EDITOR’S NOTE: In a municipal election marked by exceptionally divisive language and increasingly irresponsible attacks, the actual issues facing Columbus have often been lost. Each day this week, The Dispatch will present an editorial exploring the issues most often cited by readers and candidates. Many of these issues are the same for all Golden Triangle municipalities. Please make plans to vote June 8.
There are few issues that animate public opinion during an election cycle more than crime, so the recent uptick in violent crime in Columbus is an issue that cannot be ignored.
Does Columbus have a crime problem? Yes.
Is it somehow exclusive to our city? Hardly.
For the last decade or so, the perception of Columbus as a city rife with random, often violent crime, has been a stubborn part of the city’s narrative.
Folks want to know what our police department, mayor and city council intend to do about it.
Of late, the city has taken to proposing cameras and lights in crime hotspots. Notifying the community of crime has also been stated as a priority, though that has not materialized in any sustained way.
The most recurring solutions we hear concern beefing up the city’s police department and implementing a community policing program.

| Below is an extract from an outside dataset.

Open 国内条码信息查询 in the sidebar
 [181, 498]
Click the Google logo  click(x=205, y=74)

These are not new ideas, of course.
Four years ago, the city hired a police consultant to conduct a study of the city’s police department. In addition to questioning the leadership ability of then-police chief Oscar Lewis, who retired at the end of that year, the report noted police staffing had fallen by 30 percent in 2016, alone. The department was seriously understaffed.
The report said once the city had increased its staffing it should pursue a community-policing approach, assigning officers to specific areas of the city with the idea that familiarity with the neighborhood could help build relationships between police and residents in those neighborhoods. The consultant said the CPD needed newer, better equipment.

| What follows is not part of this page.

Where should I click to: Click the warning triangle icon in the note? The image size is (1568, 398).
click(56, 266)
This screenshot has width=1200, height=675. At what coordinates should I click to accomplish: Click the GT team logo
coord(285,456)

Aggressive marketing and job fairs briefly gave a bump to CPD staffing levels, but the department was never able to hire as many officers as they had budgeted.
Now, four years later, the same issues — and same solutions — have emerged.

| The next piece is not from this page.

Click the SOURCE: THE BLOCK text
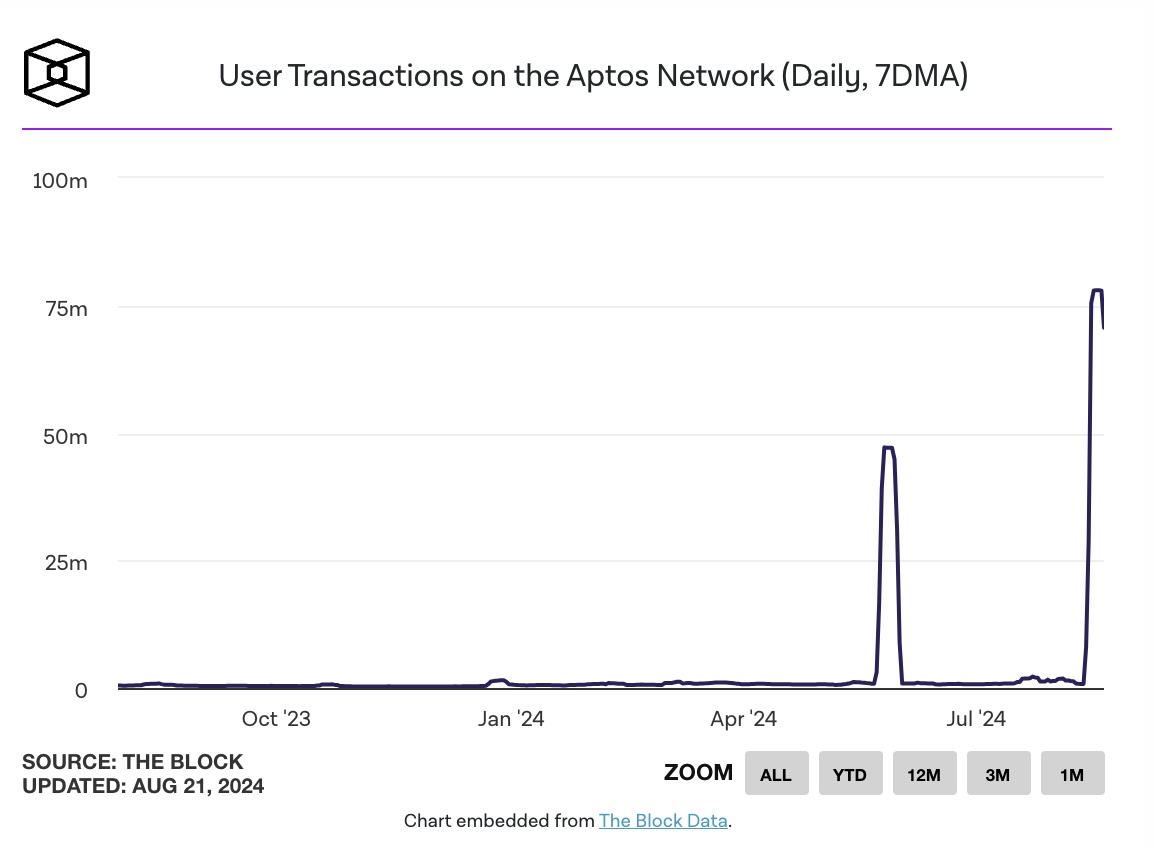click(132, 762)
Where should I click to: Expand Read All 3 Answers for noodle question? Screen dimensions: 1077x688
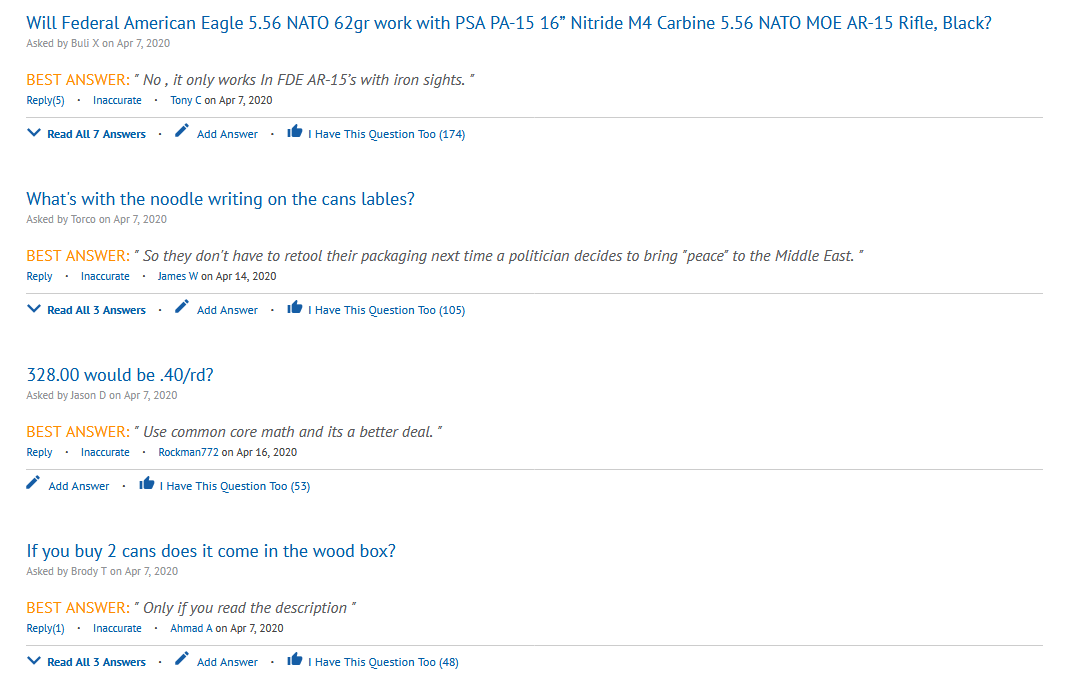(x=34, y=308)
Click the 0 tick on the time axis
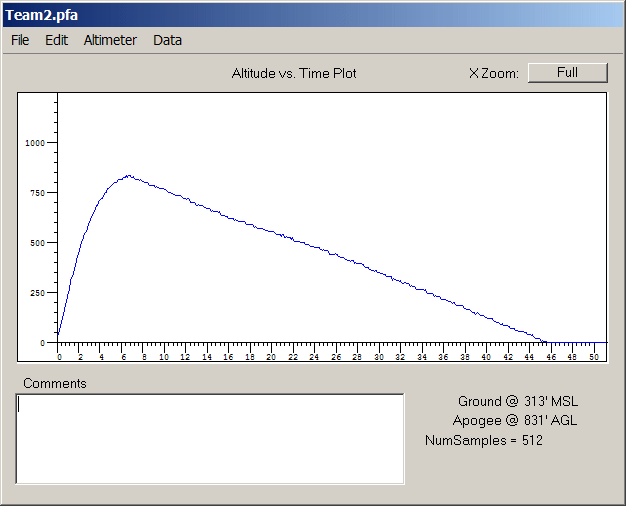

It has also been noted that there is a deficit of veteran officers in the department.
That isn’t a new phenomenon, either.
Upon being hired as the city’s police chief in 2011, Selvain McQueen noted the shortage of veteran officers and said the city needed to address that issue by recruiting experienced officers rather than relying on inexperienced recruits.
McQueen also said the success of the department would rely on building strong relationships with churches, civic organizations and residents where crime was especially persistent.
One bright spot of late has been the creation of the Police Oversight Committee, which has often worked to improve transparency and the relationship between citizens and police. The city, to its credit, has been mostly open to feedback from the committee.
The problems are well-defined, and the offered solutions are not new.
Why can’t we recruit and retain officers?
If community policing could be implemented with a fully staffed force, would that actually work to deter crime?
How could we implement a more holistic approach to crime that addresses our youth?
Those are the questions that must be answered.
The Dispatch Editorial Board is made up of publisher Peter Imes, columnist Slim Smith, managing editor Zack Plair and senior newsroom staff.